◆ Exercise goal: Summarize the inspection text below in two sentences.

Inspection report released for ASCF
This report is part of the programme of prison inspections carried out by the Office of the Inspectorate. The inspection process provides an ongoing invaluable insight into prisons and provides assurance that shortcomings are identified and addressed in a timely way, and examples of good practice are shared across the prison network.
We conducted our first inspection of Auckland South Corrections Facility in September 2017. This inspection identified a number of areas of concern. During our current inspection we paid particular regard to these issues and were pleased to observe progress has been made.
Overall, the communal areas at Auckland South Corrections Facility were clean and tidy, although prisoners did not have access to toilets when out of their cells. Cells had good levels of natural light, but some were not clean and showers and toilets lacked privacy. We noted some general maintenance issues. Most prisoners we spoke with, however, were satisfied with their accommodation.
Most prisoners reported feeling safe, although some in the House Blocks said they had experienced standovers or bullying and felt the influence of gangs. There were few incentives to encourage pro-social behaviour.
Māori prisoners could access a range of opportunities to connect with and strengthen their culture. A cultural focus unit, Te Whare o te Whaiora, has been established to help embed a Māori world view and cultural practice.
Prisoners spoke positively of the health team. A wide range of health services were available and waiting times were reasonable, although there were long waiting times for some non-urgent health services such as dental treatment.
The mental health needs of prisoners were generally well catered for and supported by nurses, mental health nurses, psychologists and the forensic team. We noted that some prisoners with physical disabilities felt their needs were not being met.
We were concerned about the length of time some prisoners spent on directed segregation, and the little time these prisoners spent out of their cells each day. However, in the mainstream units, prisoners generally had six hours out of their cells each day.

◆ Dataset excerpt:
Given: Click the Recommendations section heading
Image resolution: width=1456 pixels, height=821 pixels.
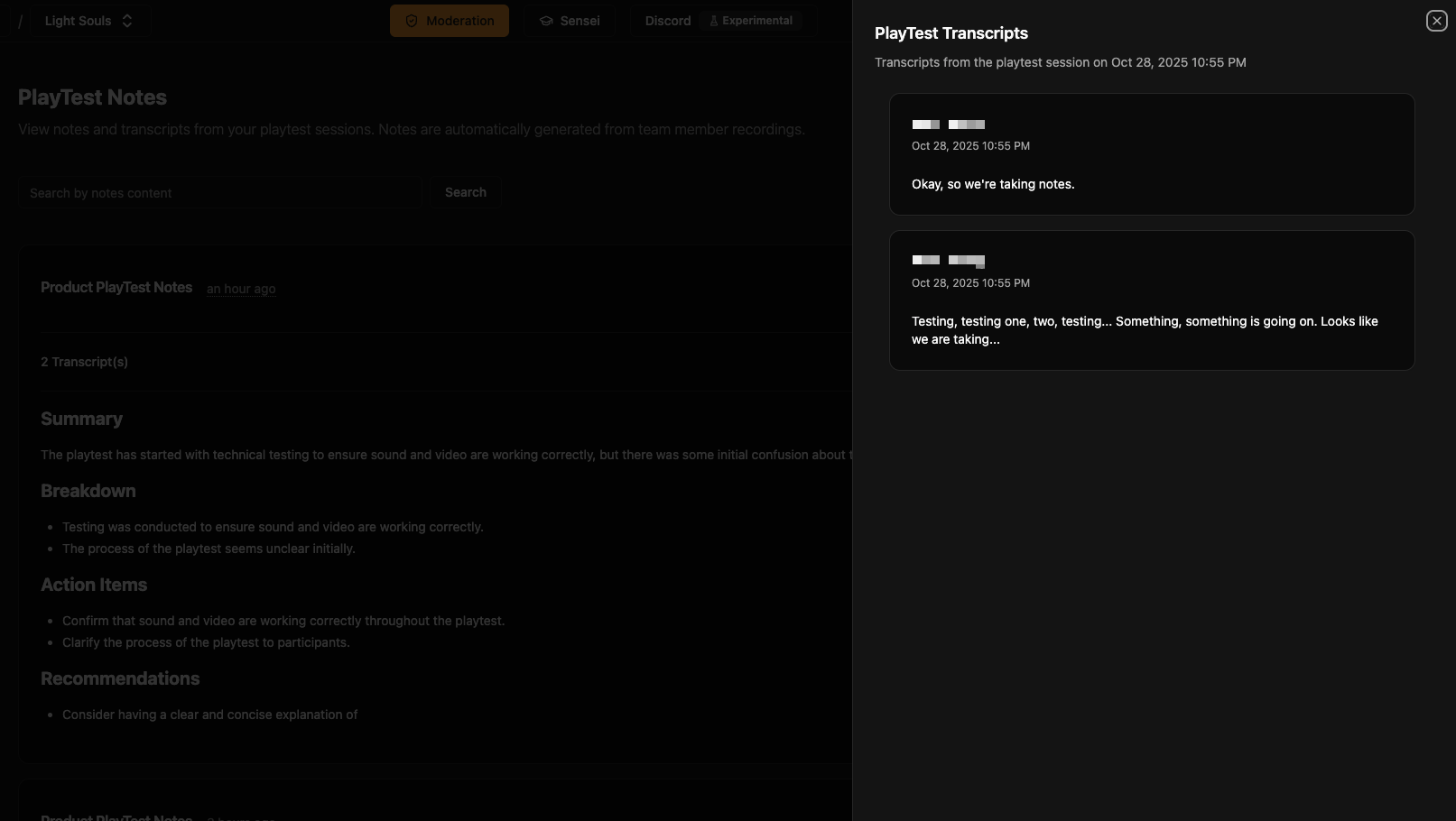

◆ Response: An inspection of Auckland South Corrections Facility, following a first inspection in September 2017 that identified a number of areas of concern, found that progress had been made: communal areas were clean and tidy, most prisoners reported feeling safe, Māori prisoners could access a range of cultural opportunities, and prisoners spoke positively of the health team. Concerns remained, including a lack of toilet access outside cells, some unclean cells, standovers or bullying reported in the House Blocks, long waits for some non-urgent health services such as dental treatment, and the length of time some prisoners spent on directed segregation.